◆ What you will do ◆
- a) Rewrite the stretch of the pitch packet guide from "When [INCITING INCIDENT" through "very first comic.", substituting "webcomic series" for "comic series".
- b) Using the pitch packet guide, mark each statement yes or no and quote the words that decide it: (i) a logline and a hook are the same thing; (ii) the first page should show the title and the creator's name; (iii) graphic novels currently lean heavily toward Young Adult readers.

◆ Passage given ◆
* Begin *

Hey y'all! So I started typing this up as a response to another question on this forum, and it turned into a huge thing, so I decided to make it it's own post!
There are a lot of questions and mystery around what goes into a Pitch Packet and how it should be presented and formatted. Luckily, I have literally taught workshops at my college about how to assemble, format, and present a Pitch Packet, and everything that needs to go into it! So I figured I'd share it with y'all.
WHAT IS A PITCH PACKET?
A pitch packet is a document of art and story elements that you submit to an Editor, a Publisher, or an Agent, in order to convey the scope and details of your story idea in an attempt to get it picked up. In graphic novels and comics, there is no One Way to put together a pitch packet, and different publishers or editors will have different requirements. If the company you're pitching to has posted submission guidelines, follow those first and foremost. But the following is a good place to start. And at the end, I'll share a link to a finished pitch packet so you can see what it should look like when it's done.
WHAT GOES INTO A PITCH PACKET?
This is a big question, so I'm gonna break it down into bits. These are the elements that go into a good pitch packet. You don't need to put them exactly in this order (for example, some people like to put their Sample Pages before their Overview/Chapter Breakdown if their pages are really eye-catching), but this is generally the order in which things should be presented.
The first page of your pitch packet should be some kind of iconic image that represents your project as a whole. Think of it like a cover (though it likely won't actually wind up being the cover of your series). Depict the characters and the tone and the vibe of your story in one image. Make sure you have the title and your name on it!
A one-sentence overview of the story, including the main character and the conflict. This is NOT a hook. A hook is a question or attention-grabbing statement, like something you would see in a movie trailer or on a poster. A logline is a summary of your story.
A good logline will include the protagonist, the inciting incident, the protagonist's goal, and the central conflict.
This is the first thing anyone looking at your pitch packet will read, so make it good! If you don't know where to start, begin by filling in the following statement, and edit it from there.
When [INCITING INCIDENT OCCURS], a [SPECIFIC PROTAGONIST] must [OBJECTIVE] or else [STAKES].
SCOPE OF THE PROJECT
How long do you anticipate the series being? How many chapters/episodes? How long do you see it running? If it's a graphic novel, how many pages is it? If it's a comic series, how many issues/volumes is it?
Note - If you are a new and unpublished creator, it is much easier to get a shorter project picked up first, since there's less risk involved. Please do not try to pitch your 17-character multi-planet universe-saving epic that will go one for 700 chapters as your very first comic.
Also in this section, include your demographic - KidLit/Early Readers, Middle Grade, Young Adult, Adult, or Mature. Webtoons and Tapas skew towards Young Adult, graphic novels are currently very heavily Middle Grade, and comic book floppies are typically Adult.
A 1-2 paragraph summary of the entire story. DO NOT LEAVE ANYTHING OUT. If you have a twist ending, you include the twist ending. This is not the time or place for hooks and cliffhangers and questions. Tell the Editor exactly what you have planned for the story, but keep it very brief.

* End *

◆ Raw data ◆
* Begin *

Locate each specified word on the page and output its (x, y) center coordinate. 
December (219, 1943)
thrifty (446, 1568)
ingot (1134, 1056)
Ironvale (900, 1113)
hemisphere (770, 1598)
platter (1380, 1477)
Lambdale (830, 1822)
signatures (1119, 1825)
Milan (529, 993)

* End *
* Begin *

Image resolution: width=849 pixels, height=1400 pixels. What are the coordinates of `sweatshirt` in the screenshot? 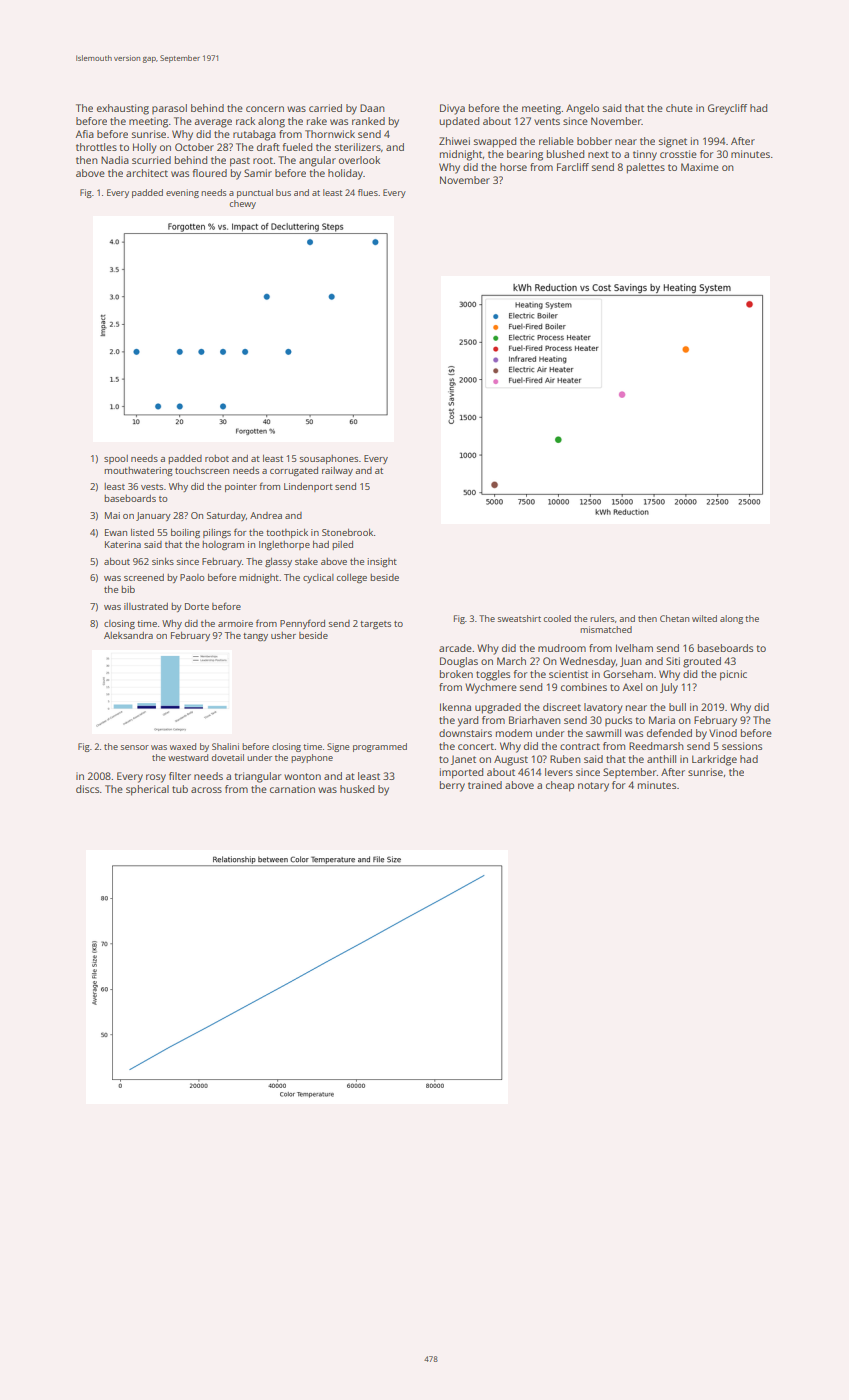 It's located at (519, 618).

* End *
* Begin *

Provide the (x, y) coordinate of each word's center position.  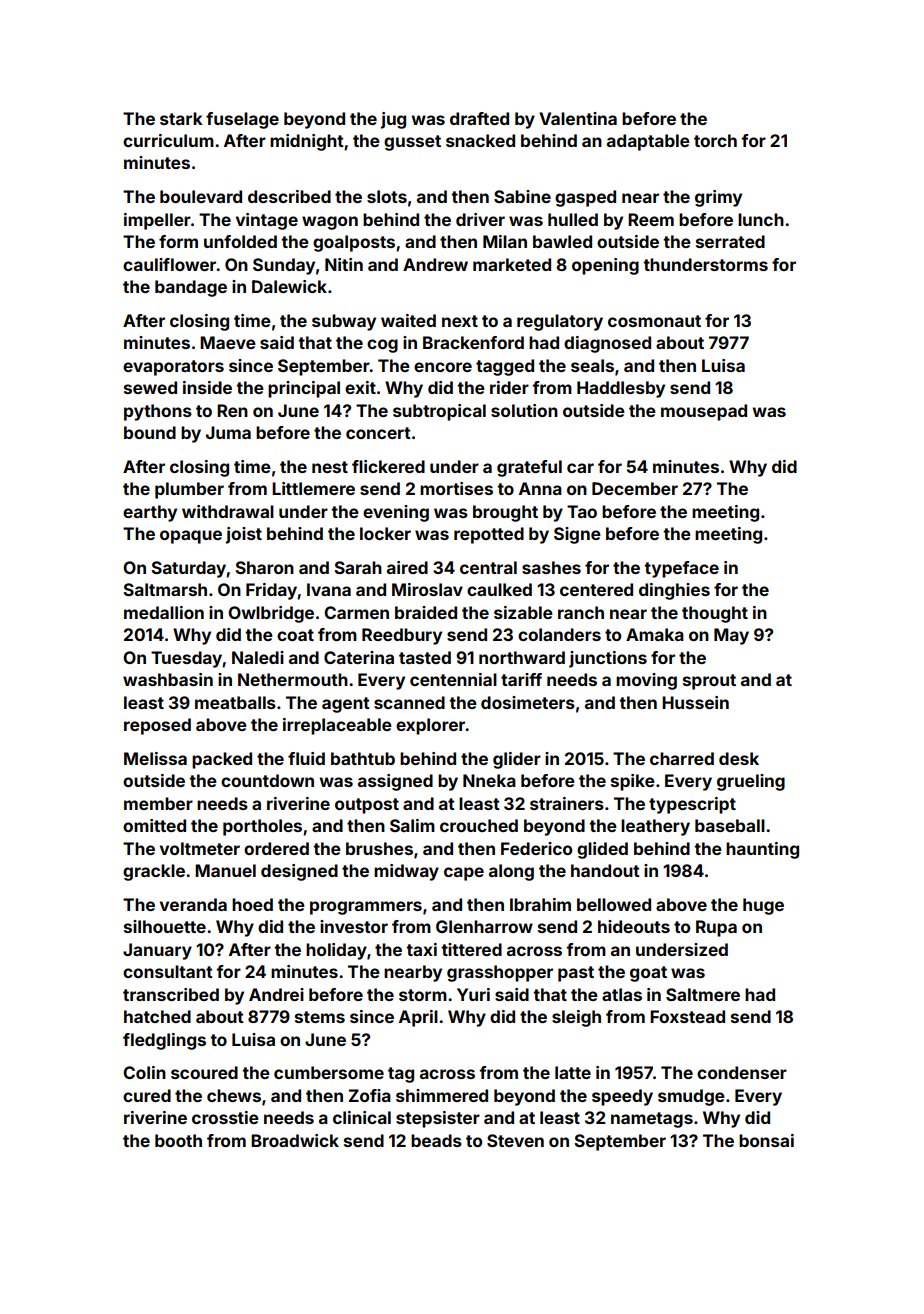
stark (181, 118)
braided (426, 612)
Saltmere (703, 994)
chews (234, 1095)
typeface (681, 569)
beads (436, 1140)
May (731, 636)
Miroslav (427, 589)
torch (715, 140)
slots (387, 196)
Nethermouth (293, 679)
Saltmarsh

* End *

◆ Responses ◆
- a)
When [INCITING INCIDENT OCCURS], a [SPECIFIC PROTAGONIST] must [OBJECTIVE] or else [STAKES].
SCOPE OF THE PROJECT
How long do you anticipate the series being? How many chapters/episodes? How long do you see it running? If it's a graphic novel, how many pages is it? If it's a webcomic series, how many issues/volumes is it?
Note - If you are a new and unpublished creator, it is much easier to get a shorter project picked up first, since there's less risk involved. Please do not try to pitch your 17-character multi-planet universe-saving epic that will go one for 700 chapters as your very first comic.

- b)
(i) No: "This is NOT a hook."
(ii) Yes: "Make sure you have the title and your name on it!"
(iii) No: "graphic novels are currently very heavily Middle Grade"